1 delegate TResult Fucntion <out T, TResult> (T arg );
2 delegate TResult Fucntionin TResult> (T arg );
Speaking of this, I want to ask a question. Since the input represents an inverter and the output represents a covariant, should the output parameter of the delegate be defined as a covariant? Also, the output parameters both output and output here (after all, you need to specify an object of the corresponding type when calling ). For this reason, the type of the output parameter cannot be defined as a covariant or an inverter. Therefore, the definitions of the following two variants cannot be compiled.
1 delegate void Action <in T> (out T arg );
2 delegate void Action <out T> (out T arg );
V. inverter achieves reuse of "algorithms"
In fact, the programming ideology embodied by the relationship covariant and inverter is also a type of concept that I highly recommend: The covariant represents the inheritance, while the inverter represents the polymorphism. In fact, this is essentially the same as the contract relationship analyzed above.
For inverter, let me try again: the programming ideas behind the inverter reflect the reuse of algorithms-we have defined a set of operations for the Base class, it can be automatically applied to all subclass objects.
Complete example
01 /// <summary>
02 // covariant and invert parameters allow implicit reference conversion for array type, delegate type, and generic type parameters. The Coordination variable retains the allocation compatibility, which is opposite to the inverter.
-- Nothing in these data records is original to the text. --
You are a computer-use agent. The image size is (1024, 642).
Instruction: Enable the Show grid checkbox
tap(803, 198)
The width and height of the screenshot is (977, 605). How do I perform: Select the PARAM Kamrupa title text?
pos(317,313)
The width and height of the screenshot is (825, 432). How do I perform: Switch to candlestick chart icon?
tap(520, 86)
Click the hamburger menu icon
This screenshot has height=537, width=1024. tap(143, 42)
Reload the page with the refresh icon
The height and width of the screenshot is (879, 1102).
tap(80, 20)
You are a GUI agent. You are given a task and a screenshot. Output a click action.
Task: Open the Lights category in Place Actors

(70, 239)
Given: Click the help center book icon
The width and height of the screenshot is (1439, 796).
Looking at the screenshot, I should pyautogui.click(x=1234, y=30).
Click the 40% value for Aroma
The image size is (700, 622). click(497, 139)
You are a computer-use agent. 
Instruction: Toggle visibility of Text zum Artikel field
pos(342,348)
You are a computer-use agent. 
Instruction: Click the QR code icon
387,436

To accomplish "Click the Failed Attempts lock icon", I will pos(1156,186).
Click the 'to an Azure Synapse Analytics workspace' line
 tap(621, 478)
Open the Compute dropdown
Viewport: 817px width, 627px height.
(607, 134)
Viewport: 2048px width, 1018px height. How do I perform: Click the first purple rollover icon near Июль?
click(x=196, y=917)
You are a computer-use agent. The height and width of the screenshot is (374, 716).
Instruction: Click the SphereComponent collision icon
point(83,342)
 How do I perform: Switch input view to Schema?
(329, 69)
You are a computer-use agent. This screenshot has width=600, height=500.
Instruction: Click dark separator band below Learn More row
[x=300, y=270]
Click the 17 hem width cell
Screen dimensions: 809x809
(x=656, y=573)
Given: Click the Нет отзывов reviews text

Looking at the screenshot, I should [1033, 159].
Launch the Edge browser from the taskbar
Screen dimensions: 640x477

03 // covariant and invert can only be used for reference type, but not for value type or void
04 /// </summary>
05 public class CovarianceAndContravariance: IFace
06 {
07 public CovarianceAndContravariance ()
08 {
09 // allocate compatibility
10 string str = "test ";
11 object obj = str;
12
13 // The covariant of the array allows implicit conversion of arrays of more derived types to arrays of more derived types. However, this operation is not a type-safe operation.
14 object [] array = new String [10];
15 // array [0] = 10;
16
17 // method coordination and Inversion
18 Func <object> del = GetString;
19 // Func <string> del00 = GetObject; // the return value cannot be inverter.
20 Action <string> del2 = SetObject;
21 // Action <object> del22 = SetString; // parameters cannot be changed together.
22 Action <object> actObject = SetObject;
23 Action <string> actString = actObject;
24
25 // implicit conversion of generic parameters
26 IEnumerable <string> strings = new List <string> ();
27 IEnumerable <object> objects = strings;
28}
29
30 static object GetObject () {return null ;}
31 static void SetObject (object obj ){}
32
33 static string GetString () {return "";}
34 static void SetString (string str ){}
35
36 /// <summary>
37 // The API does not have any covariant or inverter.
38 /// </summary>
39 // <param name = "obj"> </param>
40 /// <returns> </returns>
41 public string func (object obj)
42 {
43 return null;
44}
45 public object func2 (string obj)
46 {
47 return null;
48}
49}
50 public interface IFace
51 {
52 string func (object obj );
53 object func2 (string obj );
54}
To sum up one sentence: the covariant allows a coarse-grained interface (or delegate) to receive a more specific interface (or delegate) as a parameter (or return value); the inverter allows an interface (or delegate) the parameter type (or return value) of is more specific, that is, the parameter type is stronger and clearer.
Usually, the covariant type parameter can be used as the delegate return type, while the inverter type parameter can be used as the parameter type. For interfaces, the covariant type parameters can be used as the return type of the interface method, while the inverter type parameters can be used as the parameter type of the interface method.